Pixel coordinate grounding data:

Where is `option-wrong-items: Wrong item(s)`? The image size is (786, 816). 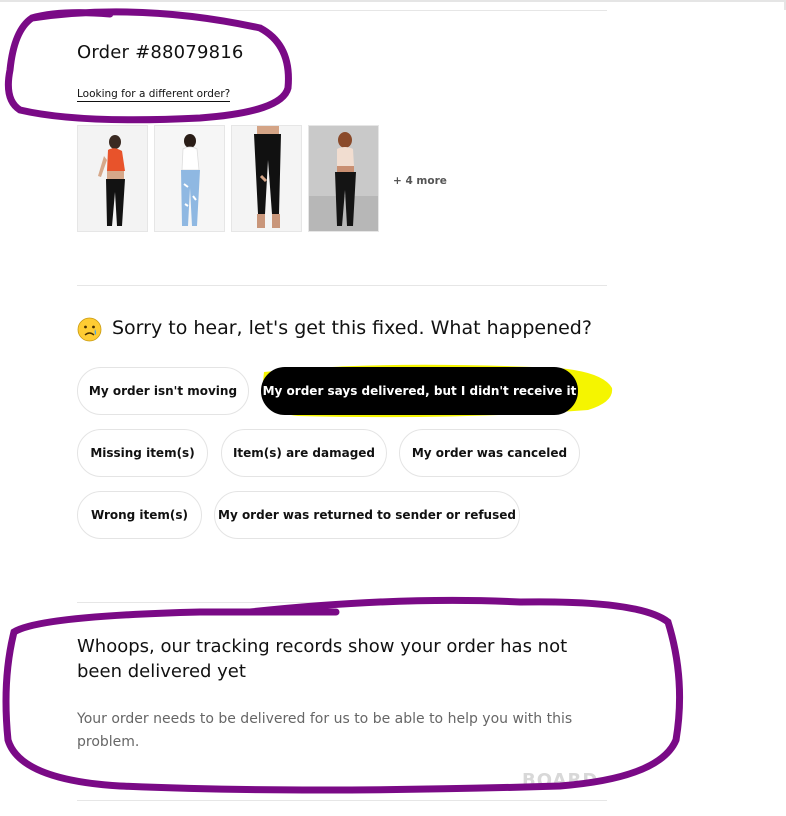 option-wrong-items: Wrong item(s) is located at coordinates (140, 515).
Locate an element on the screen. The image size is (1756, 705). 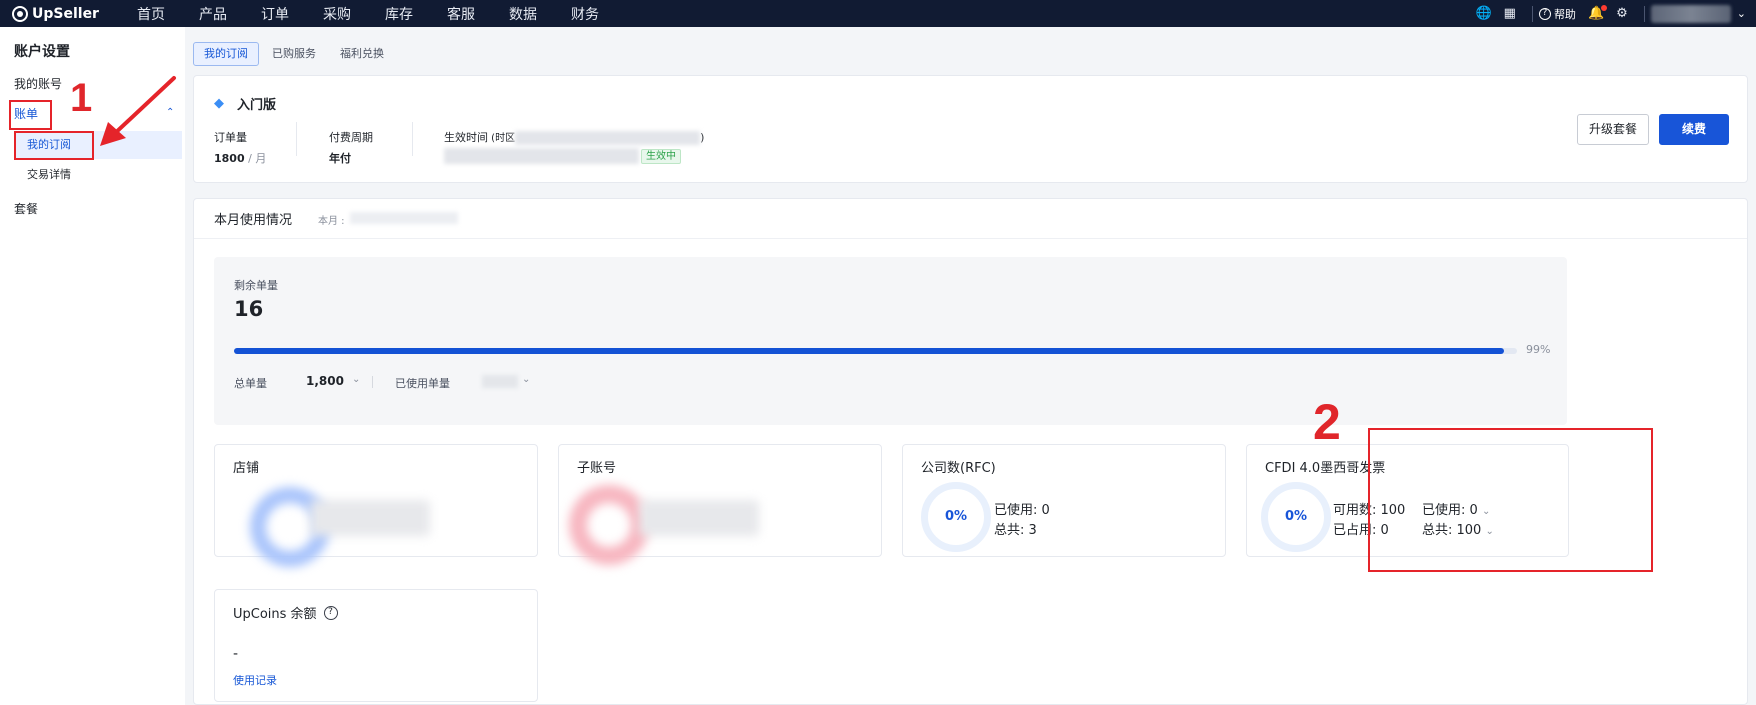
help-label: 帮助 is located at coordinates (1564, 14).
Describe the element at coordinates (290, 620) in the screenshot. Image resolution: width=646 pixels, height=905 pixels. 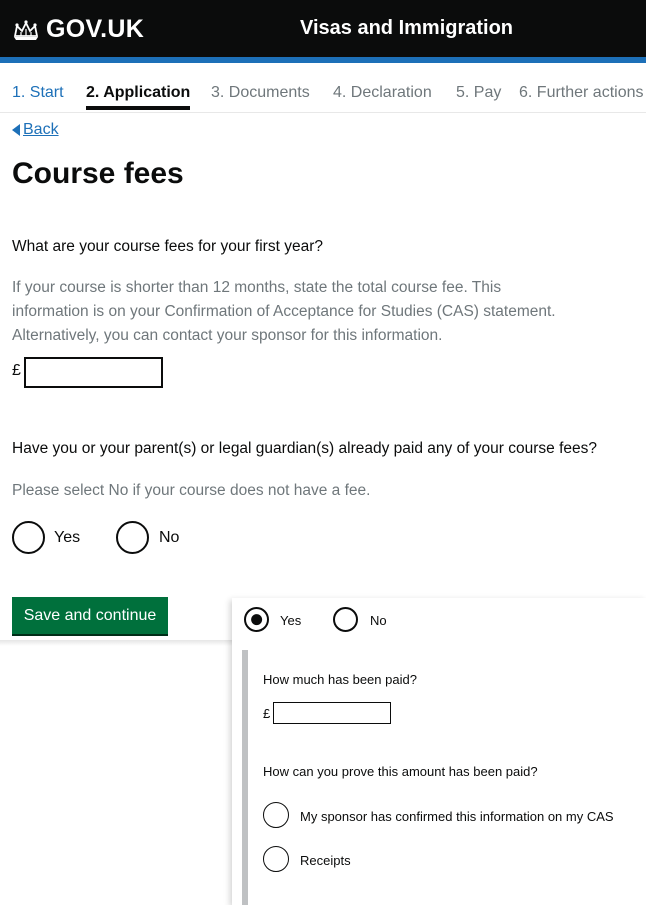
I see `expanded-yes-label: Yes` at that location.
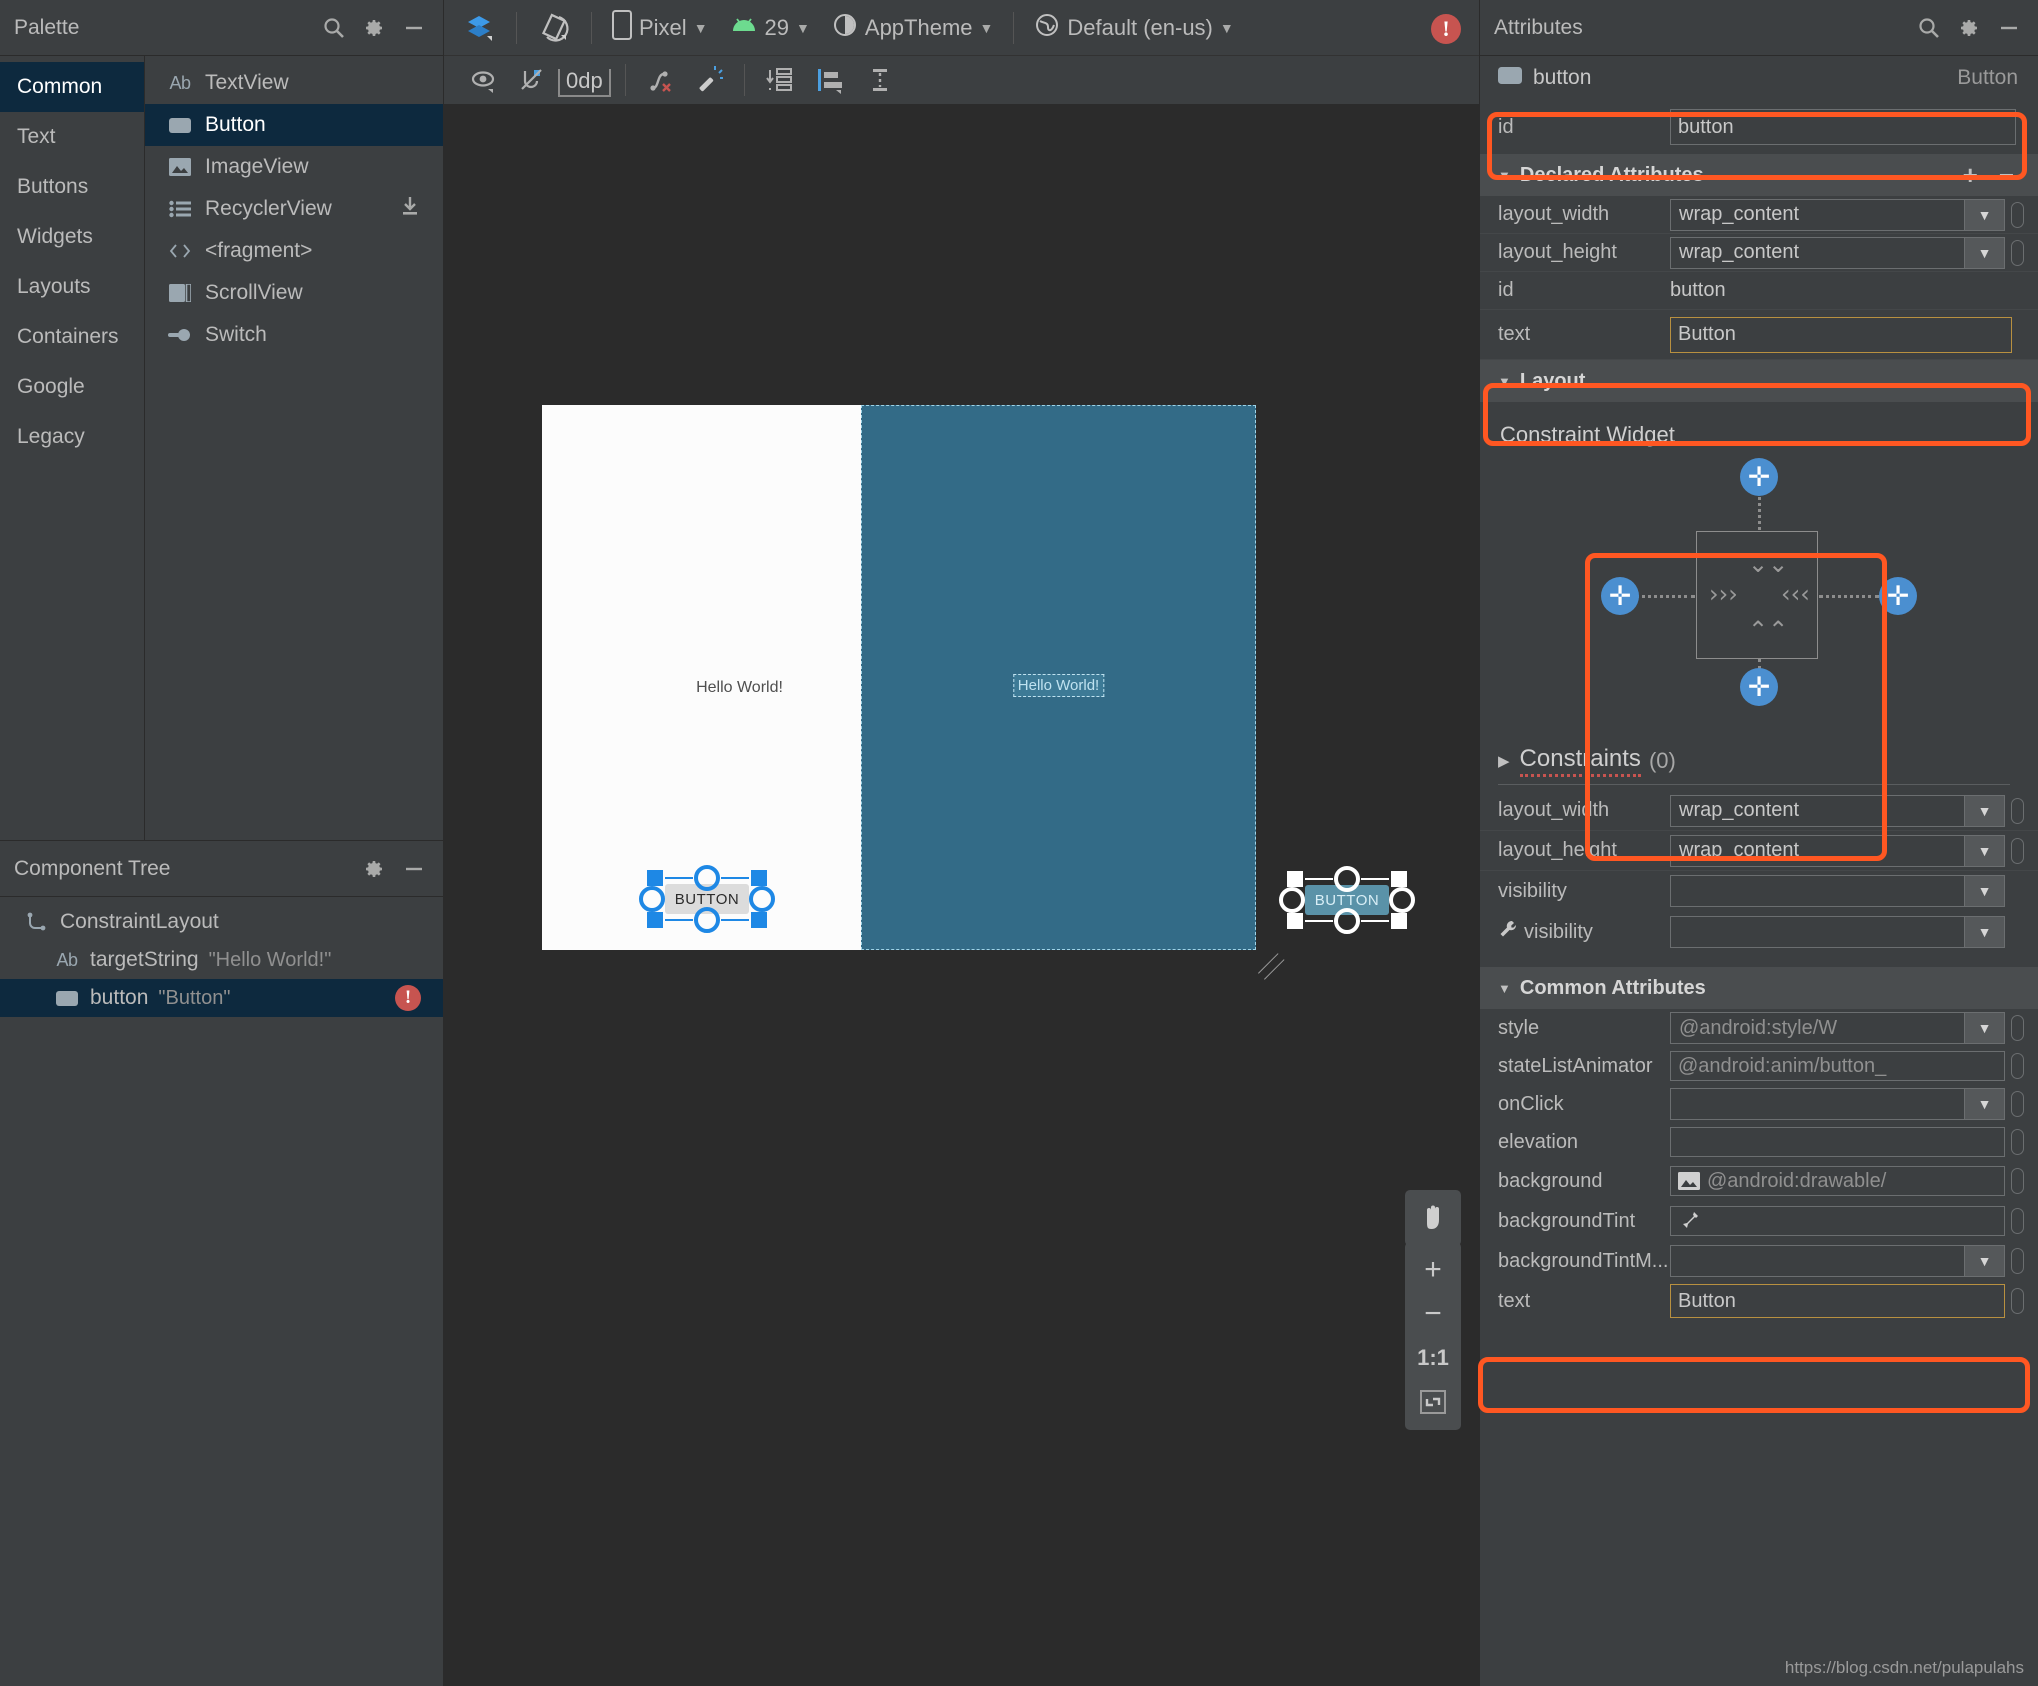 This screenshot has height=1686, width=2038. Describe the element at coordinates (294, 125) in the screenshot. I see `palette-item-button: Button` at that location.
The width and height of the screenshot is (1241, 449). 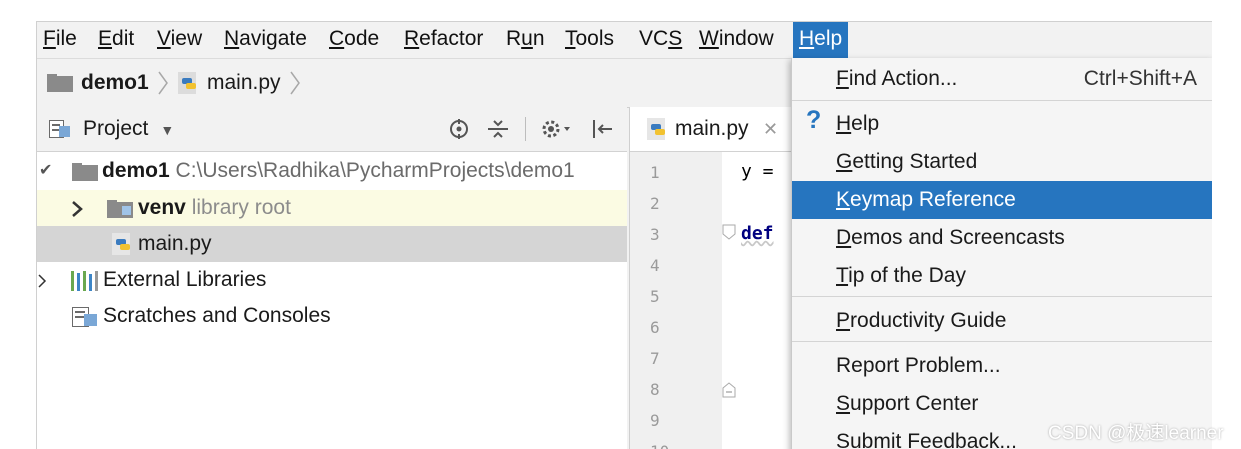 I want to click on menu-window: Window, so click(x=736, y=40).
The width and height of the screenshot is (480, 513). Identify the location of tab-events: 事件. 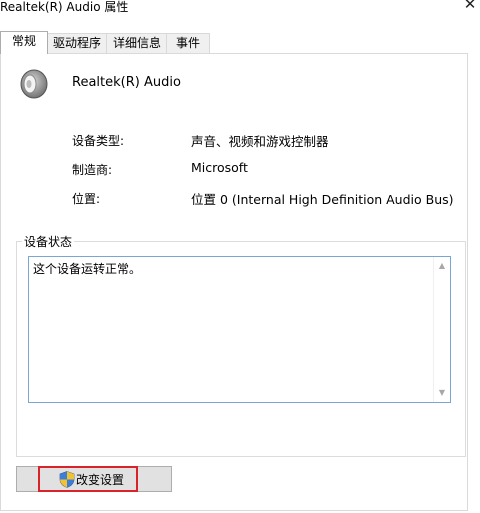
(188, 43).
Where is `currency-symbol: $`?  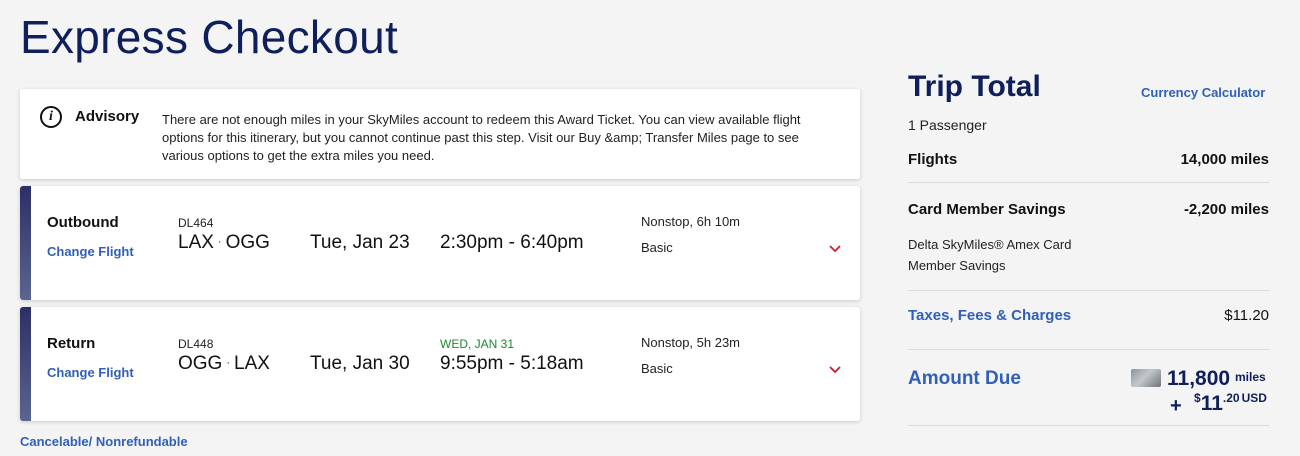 currency-symbol: $ is located at coordinates (1198, 398).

TASK REQUIREMENTS: Render the lines of the material from the line containing "Describe the element at coordinates (290, 620)" to the line containing "This screenshot has", both included, as a JSON list of strings with one string per line and no blank lines. Leave the pictures out.

SOLUTION FOR THIS EXERCISE:
[
  "Describe the element at coordinates (290, 620) in the screenshot. Image resolution: width=646 pixels, height=905 pixels. ",
  "I see `expanded-yes-label: Yes` at that location.",
  " This screenshot has height=1686, width=2038. Describe the element at coordinates (294, 125) in the screenshot. I see `palette-item-button: Button` at that location."
]